Data excerpts:
_ _ _ _

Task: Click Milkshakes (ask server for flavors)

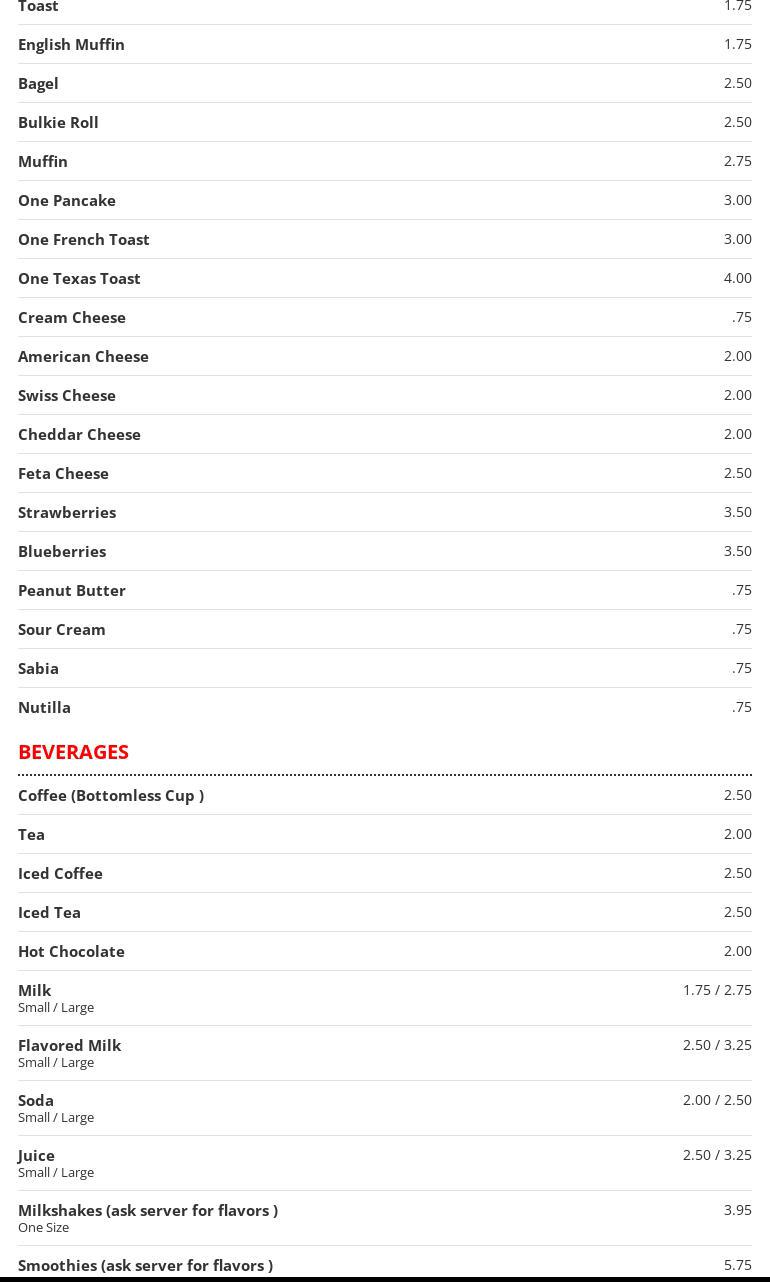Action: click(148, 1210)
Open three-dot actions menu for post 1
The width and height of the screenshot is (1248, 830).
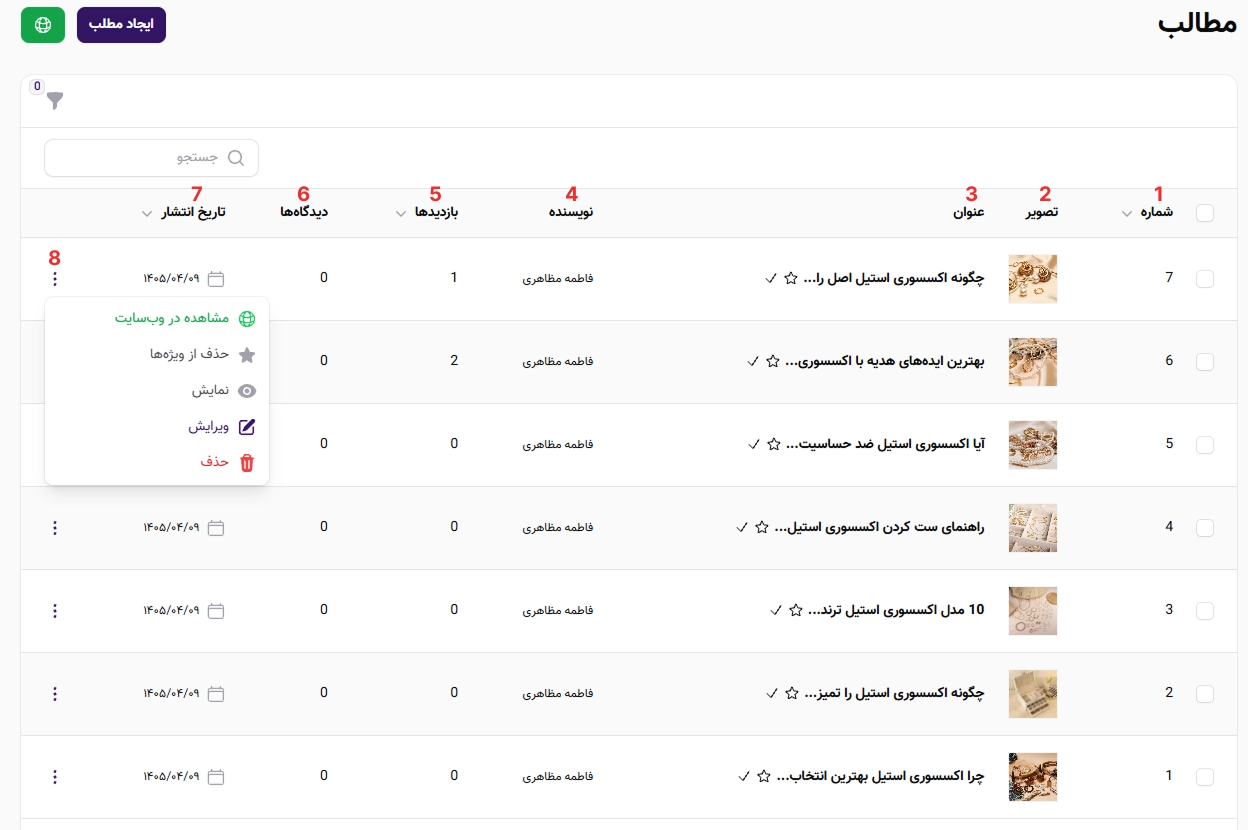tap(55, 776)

_ _ _ _

Work to be completed: Here the lines from the one with "Open three-dot actions menu for post 1" through the last line of the data above need to be repeated exactly, both included, and any picture omitted.

Your response:
Open three-dot actions menu for post 1
The width and height of the screenshot is (1248, 830).
tap(55, 776)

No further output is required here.